◆ TASK INSTRUCTIONS:
Please update the lines from the one containing "For every named" through the one containing "Comments (1) (30, 626)" by replacing "button" with "control" and leaving everything else unchanged. Give back only those lines, without the pictures.

◆ DATA:
==*==

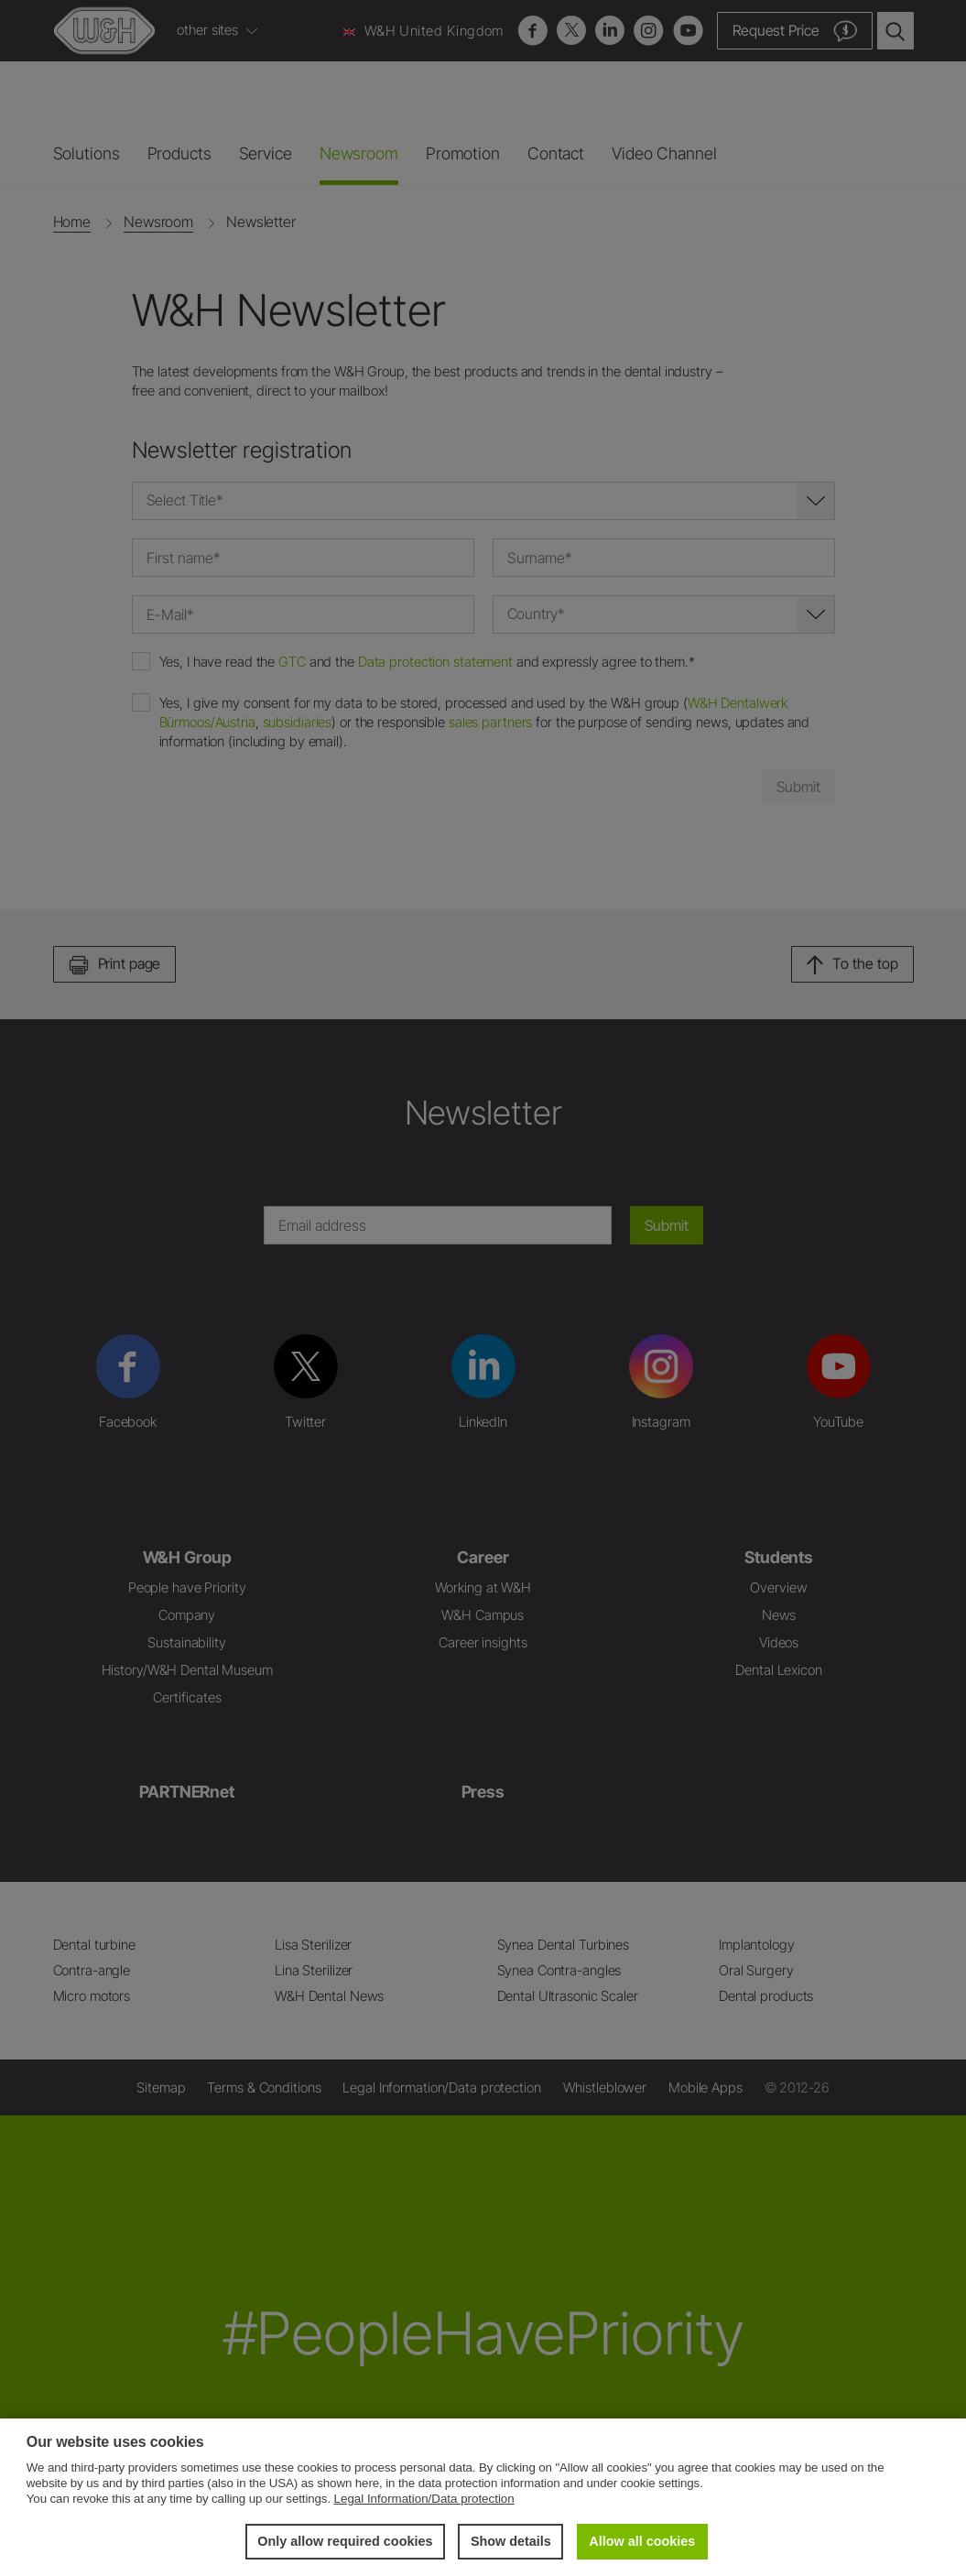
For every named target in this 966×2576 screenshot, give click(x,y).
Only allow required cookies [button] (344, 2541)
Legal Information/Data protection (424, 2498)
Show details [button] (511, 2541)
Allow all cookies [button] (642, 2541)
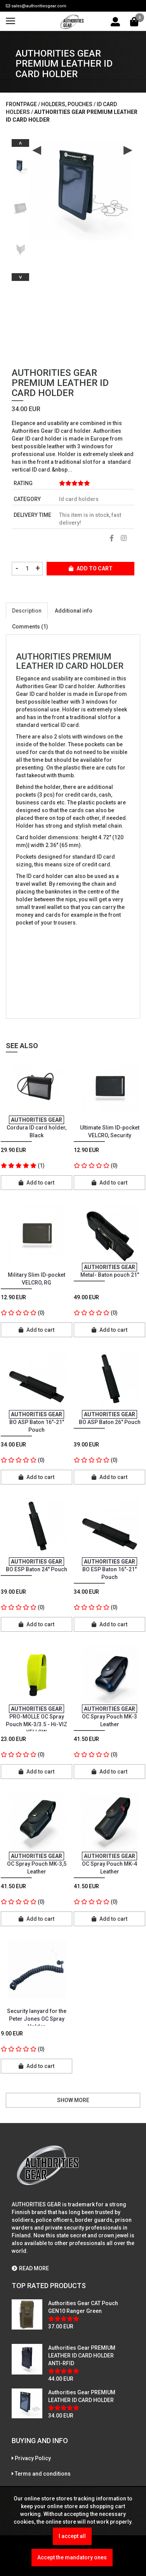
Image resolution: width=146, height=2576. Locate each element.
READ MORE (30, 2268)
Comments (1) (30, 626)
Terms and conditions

==*==

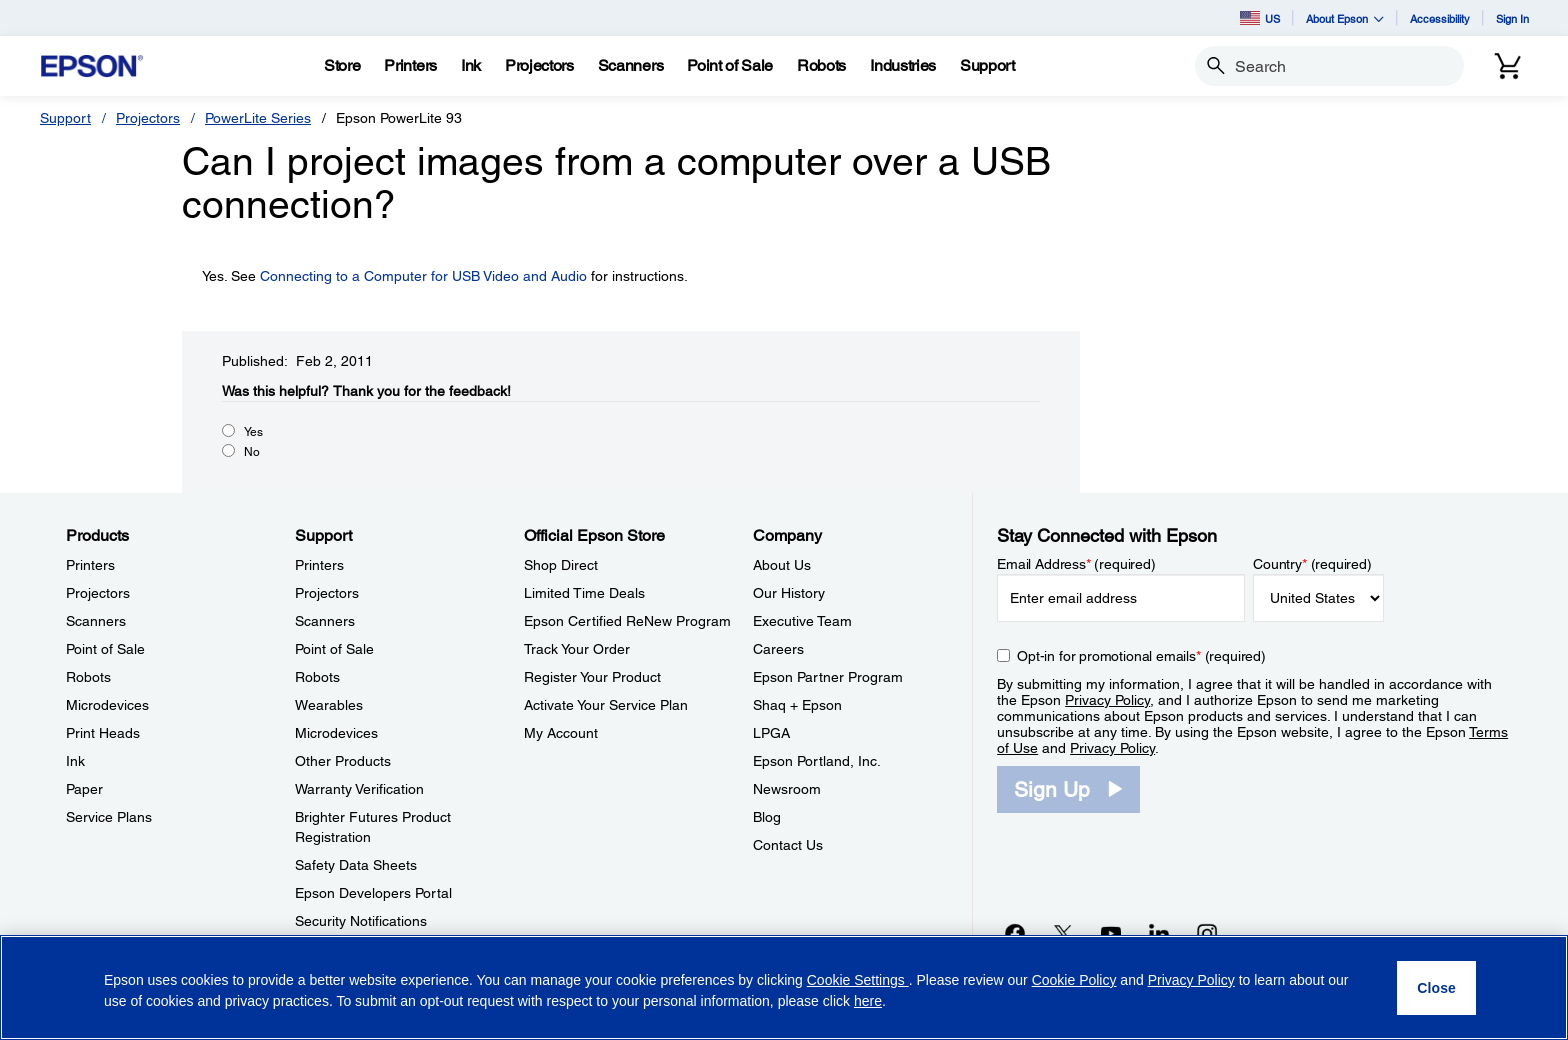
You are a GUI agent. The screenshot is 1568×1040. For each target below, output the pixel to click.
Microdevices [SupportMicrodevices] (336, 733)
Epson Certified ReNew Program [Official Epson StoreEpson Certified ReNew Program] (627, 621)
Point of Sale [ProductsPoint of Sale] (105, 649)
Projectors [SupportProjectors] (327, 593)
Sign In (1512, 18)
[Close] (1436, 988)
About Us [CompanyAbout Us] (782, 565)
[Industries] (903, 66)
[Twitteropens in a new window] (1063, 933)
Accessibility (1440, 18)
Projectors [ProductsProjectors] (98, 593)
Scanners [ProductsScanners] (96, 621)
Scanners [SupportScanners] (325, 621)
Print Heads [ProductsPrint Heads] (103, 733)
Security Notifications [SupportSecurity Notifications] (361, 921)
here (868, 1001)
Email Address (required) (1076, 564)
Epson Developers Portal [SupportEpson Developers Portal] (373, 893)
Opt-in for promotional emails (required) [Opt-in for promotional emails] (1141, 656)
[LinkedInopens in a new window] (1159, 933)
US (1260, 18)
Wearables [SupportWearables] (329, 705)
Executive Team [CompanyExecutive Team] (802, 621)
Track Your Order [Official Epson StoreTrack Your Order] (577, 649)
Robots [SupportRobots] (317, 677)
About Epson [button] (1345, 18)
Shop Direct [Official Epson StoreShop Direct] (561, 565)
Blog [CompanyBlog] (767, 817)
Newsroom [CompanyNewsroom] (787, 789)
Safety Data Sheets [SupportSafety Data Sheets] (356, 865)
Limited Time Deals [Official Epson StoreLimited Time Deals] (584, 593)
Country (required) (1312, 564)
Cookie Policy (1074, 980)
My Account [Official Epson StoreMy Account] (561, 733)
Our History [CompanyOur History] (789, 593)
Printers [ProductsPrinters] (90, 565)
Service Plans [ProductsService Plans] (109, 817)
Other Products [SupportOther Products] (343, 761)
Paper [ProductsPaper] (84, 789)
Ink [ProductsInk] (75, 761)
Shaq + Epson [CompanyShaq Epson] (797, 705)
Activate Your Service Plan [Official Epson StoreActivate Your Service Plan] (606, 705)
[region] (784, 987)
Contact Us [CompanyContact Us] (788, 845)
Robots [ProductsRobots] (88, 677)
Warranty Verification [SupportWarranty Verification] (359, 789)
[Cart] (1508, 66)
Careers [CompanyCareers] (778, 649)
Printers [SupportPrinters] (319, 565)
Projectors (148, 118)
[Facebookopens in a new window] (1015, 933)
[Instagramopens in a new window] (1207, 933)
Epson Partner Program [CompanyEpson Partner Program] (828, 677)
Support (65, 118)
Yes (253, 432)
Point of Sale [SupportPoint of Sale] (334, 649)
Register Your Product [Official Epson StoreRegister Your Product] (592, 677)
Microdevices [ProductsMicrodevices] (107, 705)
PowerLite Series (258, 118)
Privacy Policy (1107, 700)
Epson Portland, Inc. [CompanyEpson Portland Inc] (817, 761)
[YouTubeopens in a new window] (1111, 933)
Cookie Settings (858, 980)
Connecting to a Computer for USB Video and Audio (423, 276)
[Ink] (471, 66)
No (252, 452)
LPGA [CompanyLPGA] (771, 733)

==*==

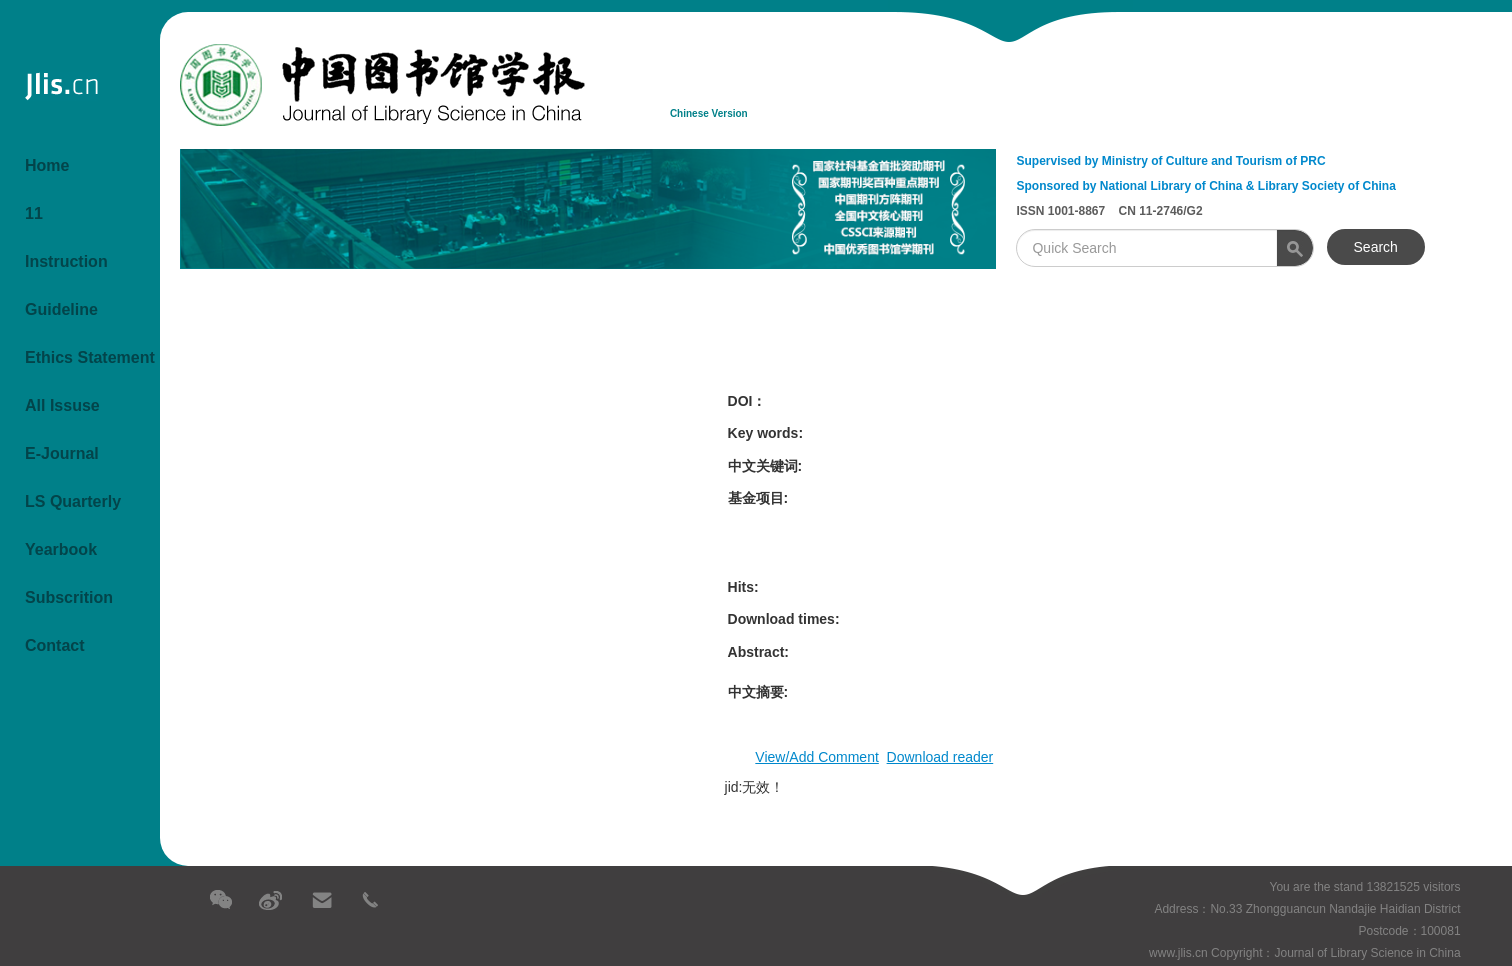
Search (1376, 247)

==*==

◆ RESPONSE TO THIS TASK:
For every named target in this 966×2576 screenshot, give click(x,y).
Only allow required cookies [control] (344, 2541)
Legal Information/Data protection (424, 2498)
Show details [control] (511, 2541)
Allow all cookies [control] (642, 2541)
Image resolution: width=146, height=2576. Locate each element.
READ MORE (30, 2268)
Comments (1) (30, 626)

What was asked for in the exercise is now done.